### Verilen görev 1
Aşağıdaki görev verilerinde "Screen dimensions: 640x447" ifadesinin geçtiği satırdan başlayıp son satıra kadar, ikisi de dahil, satırları tekrar yazın ve resimleri yanıta koymayın.
======== Sayfa alıntısı
Selim İleri’den sevgilim roman
Edebiyatımızın yaşayan hafızası Selim İleri, ömrünce dostluk, duygudaşlık kurduğu, birlikte yaşadığı, çok şey öğrendiği, ortak bir hayatı paylaştığı roman karakterlerini önce gönül evinde, sonra yeni çıkan ‘Edebiyatımızda Sevdiğim Romanlar Kılavuzu’ adlı
İleri, Everest’ten çıkan kitapta, Ahmet Mithat Efendi’den Peyami Safa’ya, Tarık Buğra’dan Oğuz Atay’a muhteşem bir unutulmaz roman okumaları armağan ediyor. İnceliklerle dolu, tadına doyulmaz üslubuyla unutulup gitmesine razı olamadığı ve sonsuza dek yaşamasını istediği karakterleri günümüz okurlarıyla buluşturuyor.
-Bedir Acar: 229 kitaplık bir seçki, 1874-1980 arası böyle bir seçkiyi hazırlamaya iten şey ne idi?
Bütün yaşamım daha çok Türkçe yazılmış romanlarla, öykülerle, şiirlerle geçti. Bugün 65 yaşındayım. Bana dostluk etmiş bu sevgili insanları, roman kahramanlarını paylaşmak istedim. Beni yetiştirme şekillerini, bendeki izlerini, hepsini bir arada, geriye benden küçük bir mektup kalsın istedim.
-Yusuf Çopur: Romanları tarihsel ve toplumsal değişimler açısından irdelediğimizde ne gibi sonuçlarla karşılaşıyoruz?
Giderek daha kararmış, içe kapanmış, belki çok umutlardan söz açmak istenmişken daha çok ümidi sönmüş bir romanımız var.
-B.A. Her on yılda bir ülkemizde gerçekleşen darbelerin bu söylediklerinizde bir etkisi var mı?
Söylediğinize Füruzan'ın 47'liler'iyle örnek verebilirim. Türkiye'nin toplumsal çalkantıları romanımıza ciddi bir şekilde yansımıştır.
-Y.Ç. Yaşananları Doğu ve Batı kültürü arasında sıkışıp kalmışlığımızla açıklayabilir miyiz?
================
### Verilen görev 2
Söyleşide Selim İleri bugün kaç yaşında olduğunu belirtiyor?
======== Görev verileri
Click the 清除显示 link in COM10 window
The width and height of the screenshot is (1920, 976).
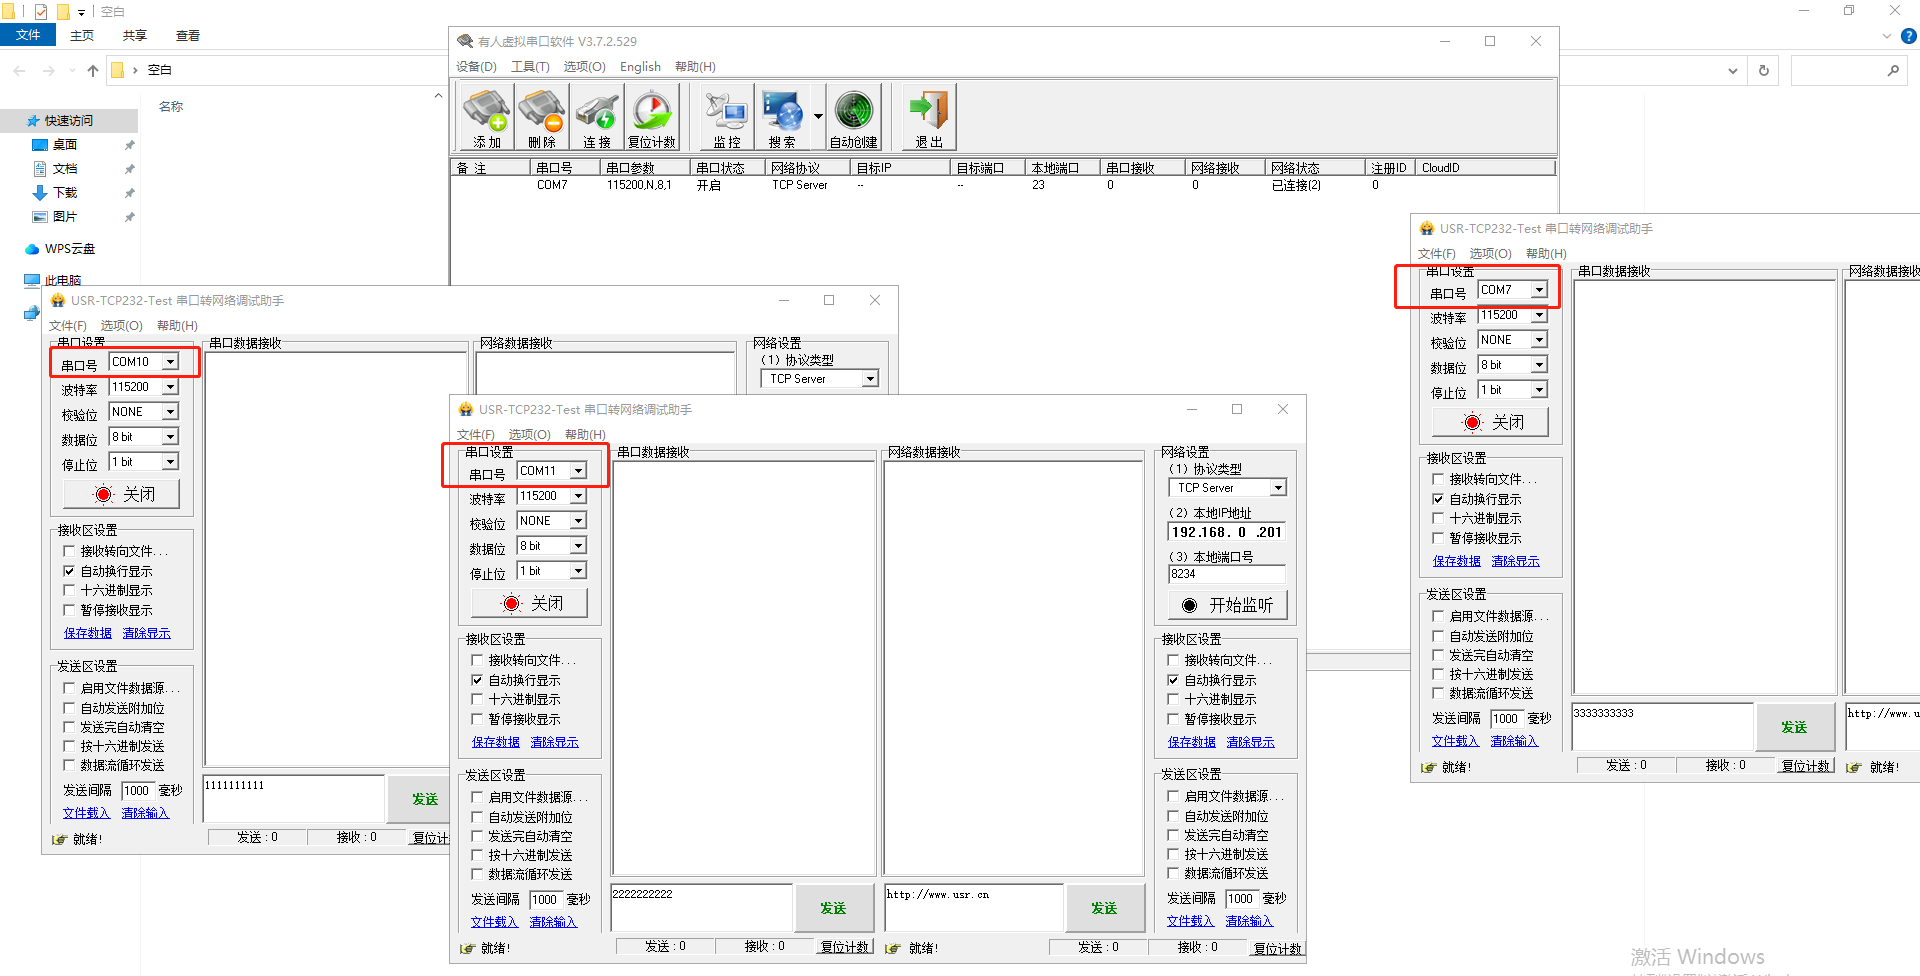pos(146,634)
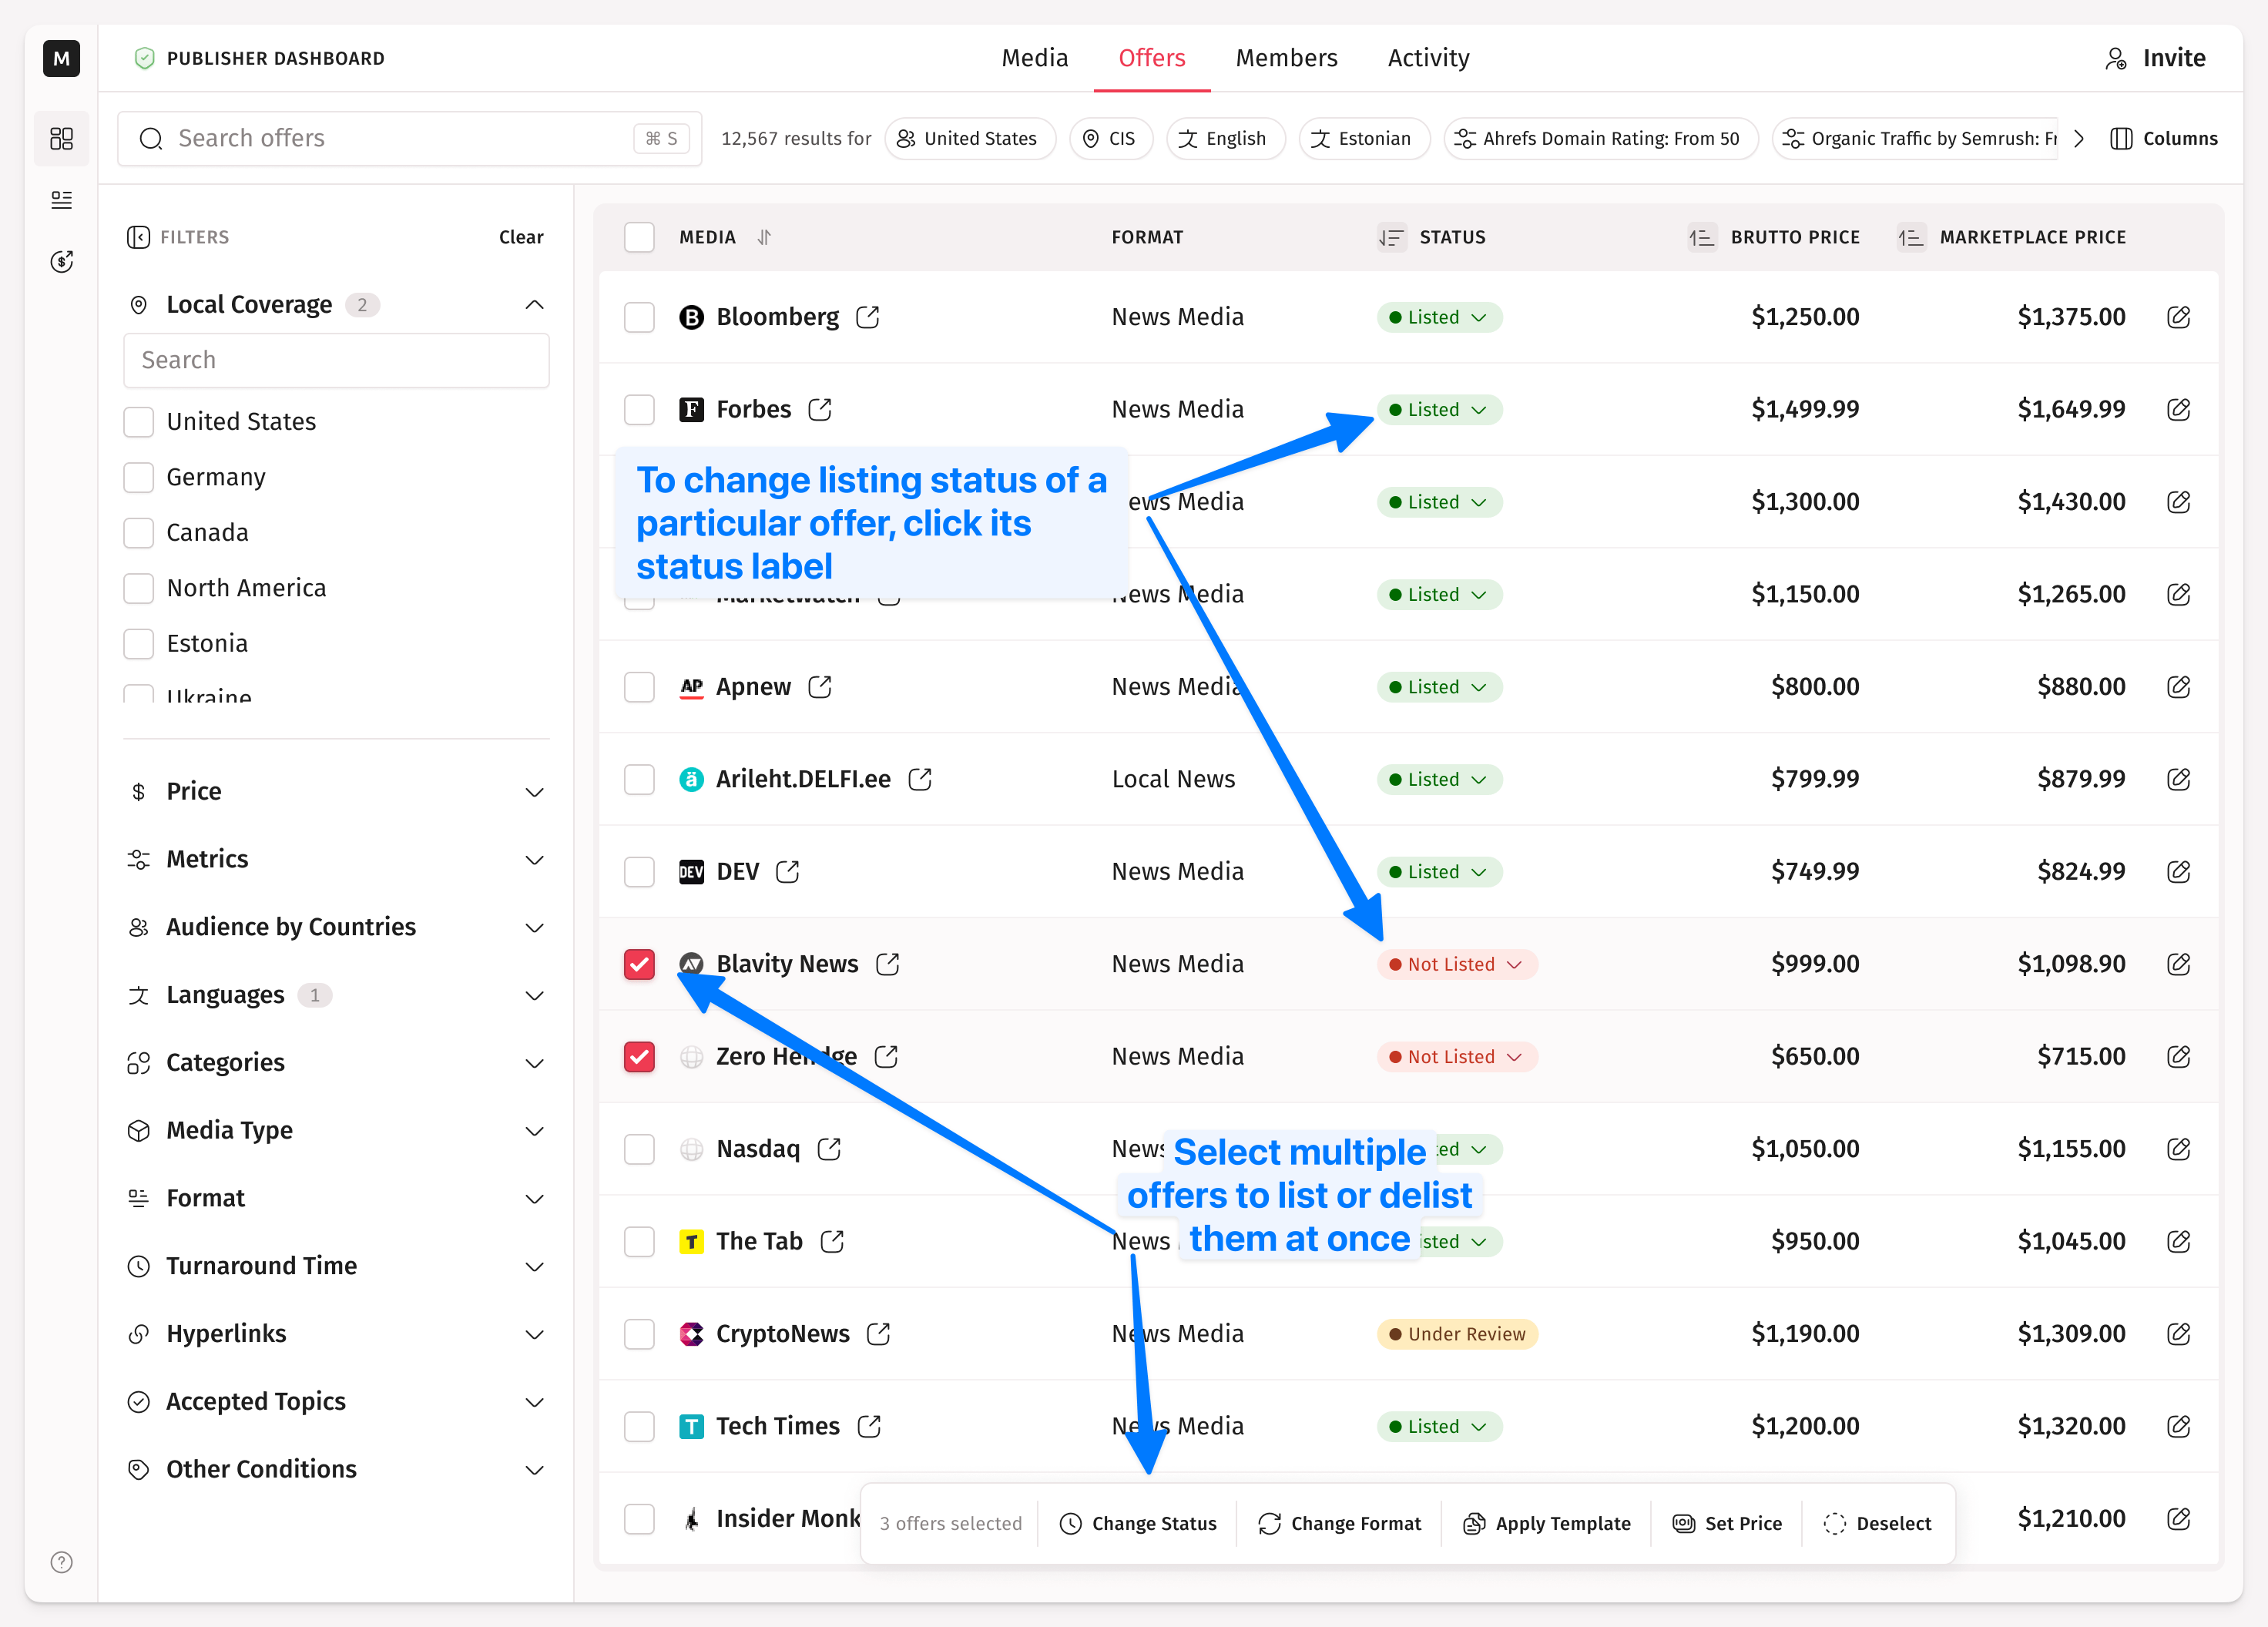Open Zero Hedge Not Listed status
Image resolution: width=2268 pixels, height=1627 pixels.
point(1455,1057)
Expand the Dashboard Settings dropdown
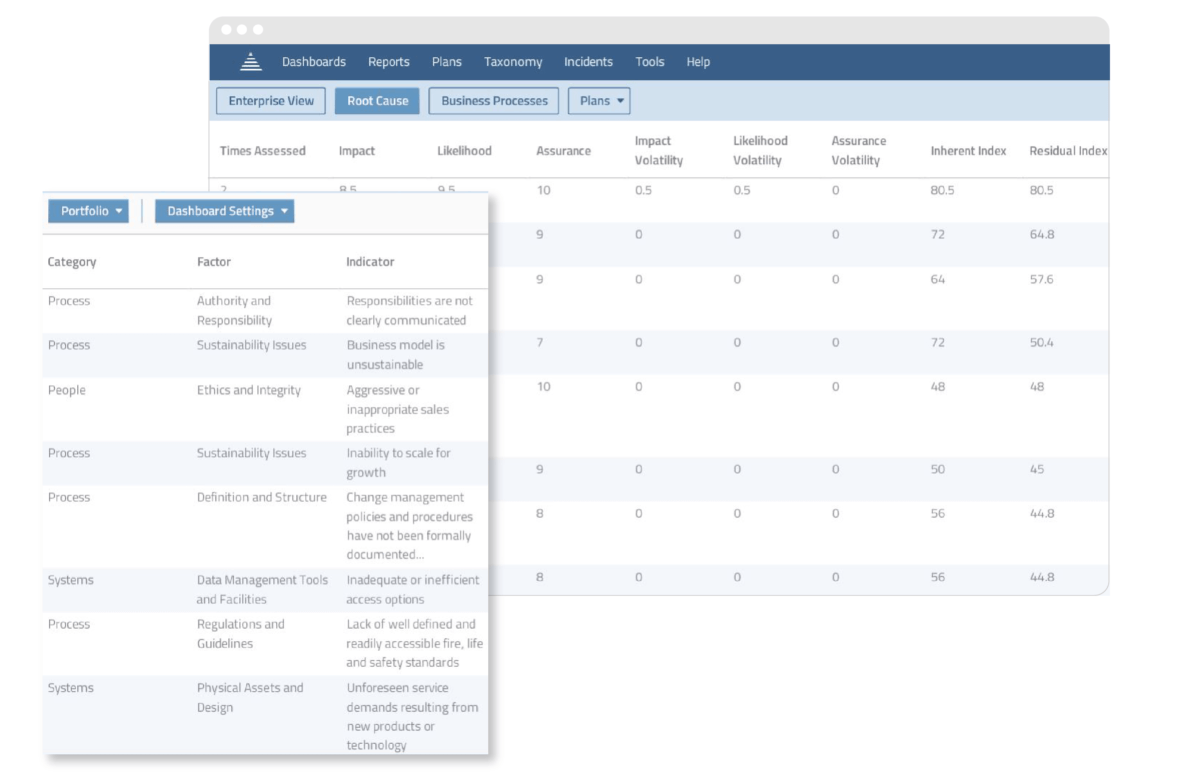Viewport: 1200px width, 783px height. (x=225, y=211)
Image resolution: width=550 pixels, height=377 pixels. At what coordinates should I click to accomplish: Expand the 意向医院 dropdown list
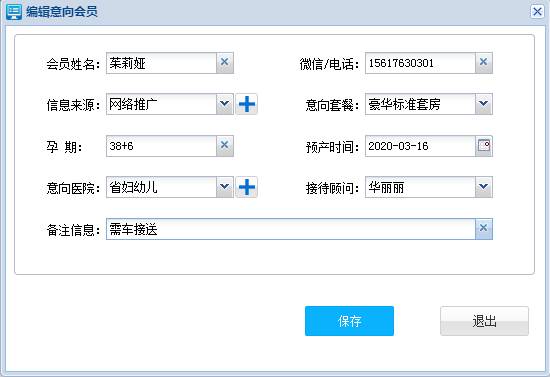click(x=224, y=187)
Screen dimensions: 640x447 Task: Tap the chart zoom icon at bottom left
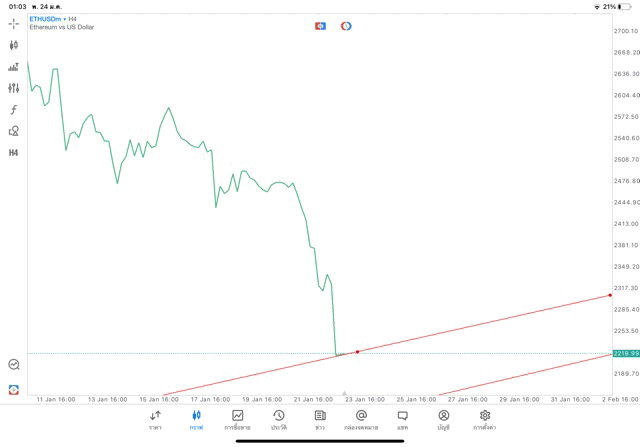[14, 365]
================
### Tam yanıt 1
Screen dimensions: 640x447 Task: Tap the chart zoom icon at bottom left
[14, 365]

### Tam yanıt 2
65 yaşında olduğunu belirtiyor.